作者
Samuel Heuts,Silvia Mariani,Bas C. T. van Bussel,Udo Boeken,Robertas Samalavičius,Karl Bounader,Xiaotong Hou,Jeroen J. H. Bunge,Kogulan Sriranjan,Dominik Wiedemann,Diyar Saeed,Mattéo Pozzi,Antonio Loforte,Leonardo Salazar,Bart Meyns,Michael Mazzeffi,Sacha Matteucci,Sandro Sponga,В В Сорокин,Claudio Russo,Francesco Formica,Pranya Sakiyalak,Antonio Fiore,Daniele Camboni,Giuseppe Maria Raffa,Rodrigo Díaz Flores,I‐Wen Wang,Jae Seung Jung,Jan Bělohlávek,Vincent Pellegrino,Giacomo Bianchi,Matteo Pettinari,Alessandro Barbone,José P. Garcia,Kiran Shekar,Glenn J.R. Whitman,Roberto Lorusso,Justine M. Ravaux,Michele Di Mauro,Anne‐Kristin Schaefer,Luca Conci,Philipp Szalkiewicz,Khalil Jawad,Sven Lehmann,Jean‐François Obadia,Nikolaos Kalampokas,Erwan Flécher,Dinis Reis Miranda,Hergen Buscher,Daniel Herr,Nazli Vedadi,Marco Di Eusanio,Graeme MacLaren,Ram Ramanathan,Alessandro Costetti,Christoph Schmid,Roberto Castillo,Vladimír Mikulenka,Marco Solinas
摘要
Obesity is an important health problem in cardiac surgery and among patients requiring postcardiotomy venoarterial extracorporeal membrane oxygenation (V-A ECMO). Still, whether these patients are at risk for unfavorable outcomes after postcardiotomy V-A ECMO remains unclear.
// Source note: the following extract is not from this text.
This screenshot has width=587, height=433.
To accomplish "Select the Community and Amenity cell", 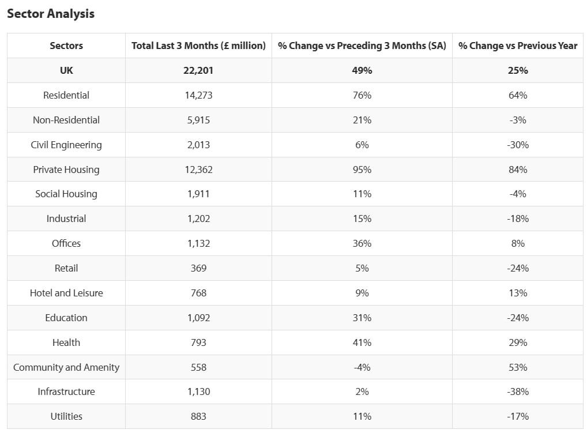I will (x=66, y=367).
The current study evaluated the association between body mass index (BMI) and in-hospital outcomes in this setting.The Post-cardiotomy Extracorporeal Life Support (PELS-1) study is an international, multicenter study. Patients requiring postcardiotomy V-A ECMO in 36 centers from 16 countries between 2000 and 2020 were included. Patients were divided in 6 BMI categories (underweight, normal weight, overweight, class I, class II, and class III obesity) according to international recommendations. Primary outcome was in-hospital mortality, and secondary outcomes included major adverse events. Mixed logistic regression models were applied to evaluate associations between BMI and mortality.The study cohort included 2046 patients (median age, 65 years; 838 women [41.0%]). In-hospital mortality was 60.3%, without statistically significant differences among BMI classes for in-hospital mortality (P = .225) or major adverse events (P = .126). The crude association between BMI and in-hospital mortality was not statistically significant after adjustment for comorbidities and intraoperative variables (class I: odds ratio [OR], 1.21; 95% CI, 0.88-1.65; class II: OR, 1.45; 95% CI, 0.86-2.45; class III: OR, 1.43; 95% CI, 0.62-3.33), which was confirmed in multiple sensitivity analyses.BMI is not associated to in-hospital outcomes after adjustment for confounders in patients undergoing postcardiotomy V-A ECMO. Therefore, BMI itself should not be incorporated in the risk stratification for postcardiotomy V-A ECMO.